Data records:
§ §

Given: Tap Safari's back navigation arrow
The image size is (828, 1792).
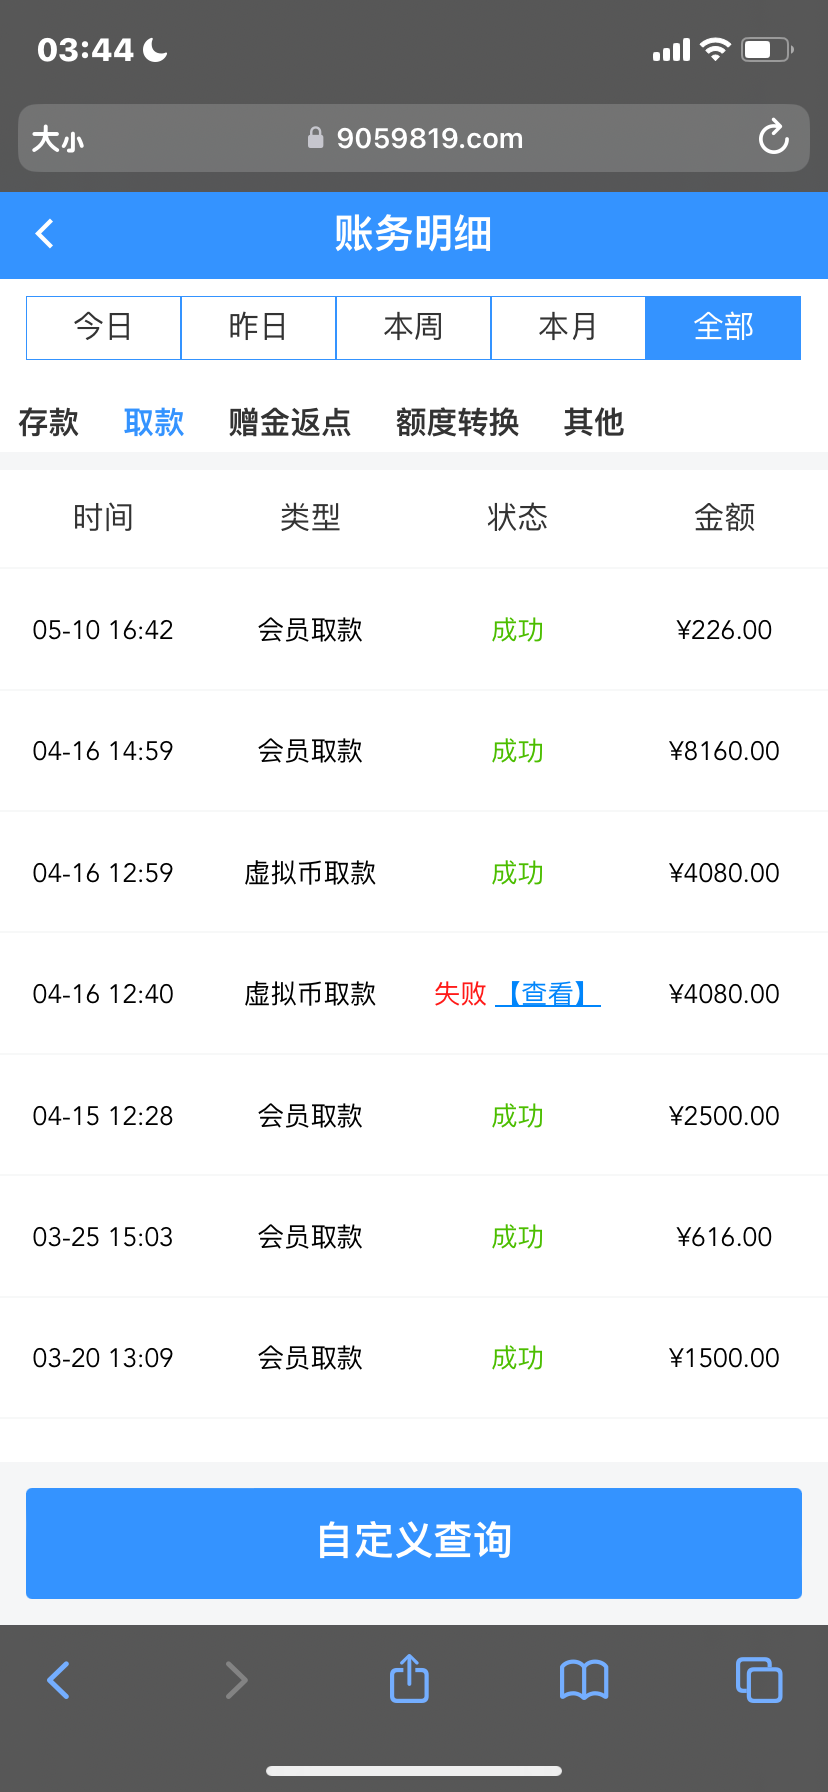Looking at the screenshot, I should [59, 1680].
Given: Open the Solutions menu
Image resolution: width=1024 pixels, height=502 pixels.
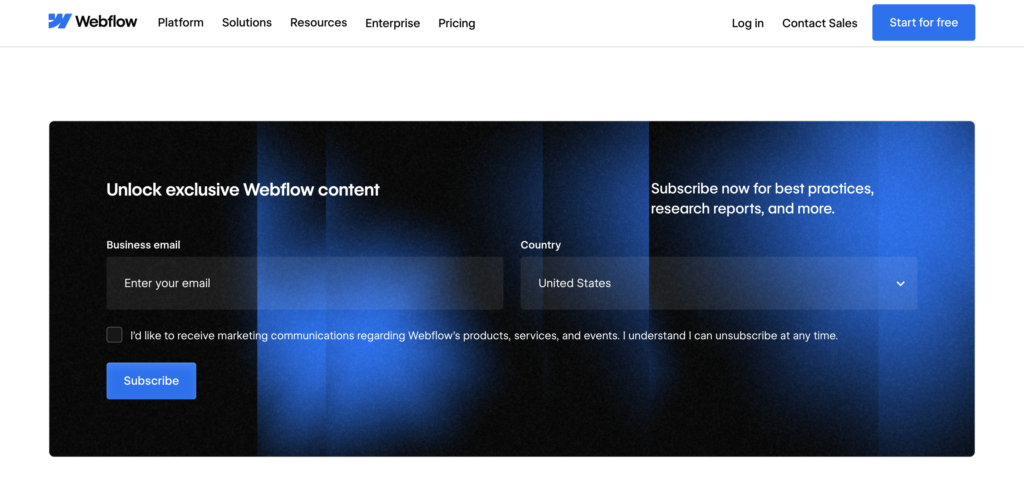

§ §

WORK TO COMPLETE: Can you copy every line of the listing above, unchanged, and leave the pictures out?

OUTPUT:
Given: Tap Safari's back navigation arrow
The image size is (828, 1792).
Looking at the screenshot, I should [59, 1680].
Given: Open the Solutions menu
Image resolution: width=1024 pixels, height=502 pixels.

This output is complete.